### Teks terpilih

Sapardi memutuskan berkunjung ke Studio Jeihan sekaligus berziarah ke makam sobat karibnya siang itu. Ia berhalangan ketika Jeihan dimakamkan karena kondisi kesehatan.

"Kami punya hobi yang sama, keluar masuk rumah sakit. Jadi waktu hari pemakaman itu saya tak bisa ke sini. Kalau naik mobil susah banget, bisa sampai 7 jam dari Jakarta," ujar penyair 79 tahun itu.

Jeihan Sukmantoro mengembuskan nafas terakhirnya pada usia 81 tahu. Pelukis yang dikenal kerap melukis potret manusia bermata hitam itu meninggal setelah mengidap penyakit komplikasi yang menggerogoti tubuhnya.

2 dari 4 halaman

Janji Tak Menangis

Saking dalamnya rasa persahabatan itu, Sapardi menuliskan obituari di majalah Tempo terbitan 9-15 Desember 2019. Obituari kepada Jeihan diberi judul, 'Sahabat Sampai Kiamat'.

"Han (panggilan akrab Jeihan), sosok luar biasa. Saya tulis di situ (majalah Tempo). Saya itu bersahabat sama dia itu kaya bagaimana ya rasanya memang saya mau nangis. Saya nulis itu menangis loh, tapi saya takut menangis di sini. Susah menjelaskannya. Kami seperti biasa tapi kalau bertemu ya ngobrol apa saja," ujarnya.

Pak Sapardi bangkit dari kursi di sebelah kursi panjang yang tim Liputan6.com duduki. Dia bersama keluarga dan kerabat beranjak keluar rumah. Rombongan melangkah ke lokasi makam Jeihan yang berada di belakang studio.

### Tugas
Ganti "sobat karibnya" dengan "sahabat dekatnya" pada bagian teks tentang Sapardi dan Jeihan yang dibuka dengan kata-kata yang memuat "Sapardi memutuskan berkunjung" dan ditutup dengan "karena kondisi kesehatan.", lalu tuliskan kembali bagian itu. Baris-baris data di bawah ini diambil dari sumber lain.

### Data ditampilkan
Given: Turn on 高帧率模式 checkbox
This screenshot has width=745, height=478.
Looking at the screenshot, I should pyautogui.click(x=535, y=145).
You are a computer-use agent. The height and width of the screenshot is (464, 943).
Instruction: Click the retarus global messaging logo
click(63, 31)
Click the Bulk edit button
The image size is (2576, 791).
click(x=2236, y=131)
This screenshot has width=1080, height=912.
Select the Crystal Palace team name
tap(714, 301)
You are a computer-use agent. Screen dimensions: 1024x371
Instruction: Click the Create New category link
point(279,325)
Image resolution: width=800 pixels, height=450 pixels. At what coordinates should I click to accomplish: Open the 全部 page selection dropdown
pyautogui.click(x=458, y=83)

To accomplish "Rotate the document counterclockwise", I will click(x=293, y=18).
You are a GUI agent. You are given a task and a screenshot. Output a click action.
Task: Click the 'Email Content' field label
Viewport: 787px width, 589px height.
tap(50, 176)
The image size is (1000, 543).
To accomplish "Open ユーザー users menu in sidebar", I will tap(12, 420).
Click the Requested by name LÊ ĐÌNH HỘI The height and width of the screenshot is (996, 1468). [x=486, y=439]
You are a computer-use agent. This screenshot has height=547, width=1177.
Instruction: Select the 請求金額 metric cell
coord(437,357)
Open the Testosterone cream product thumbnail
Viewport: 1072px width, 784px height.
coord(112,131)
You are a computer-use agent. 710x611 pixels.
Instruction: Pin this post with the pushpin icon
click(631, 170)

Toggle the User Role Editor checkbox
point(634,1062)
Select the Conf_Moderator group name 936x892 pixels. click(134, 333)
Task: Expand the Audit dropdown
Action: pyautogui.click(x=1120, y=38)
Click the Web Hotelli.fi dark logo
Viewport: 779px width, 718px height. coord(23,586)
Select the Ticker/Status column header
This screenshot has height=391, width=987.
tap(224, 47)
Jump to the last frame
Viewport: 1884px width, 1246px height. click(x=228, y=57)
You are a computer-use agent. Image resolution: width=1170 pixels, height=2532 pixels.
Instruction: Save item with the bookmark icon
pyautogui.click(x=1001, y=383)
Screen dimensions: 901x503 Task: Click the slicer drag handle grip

### Jawaban
Sapardi memutuskan berkunjung ke Studio Jeihan sekaligus berziarah ke makam sahabat dekatnya siang itu. Ia berhalangan ketika Jeihan dimakamkan karena kondisi kesehatan.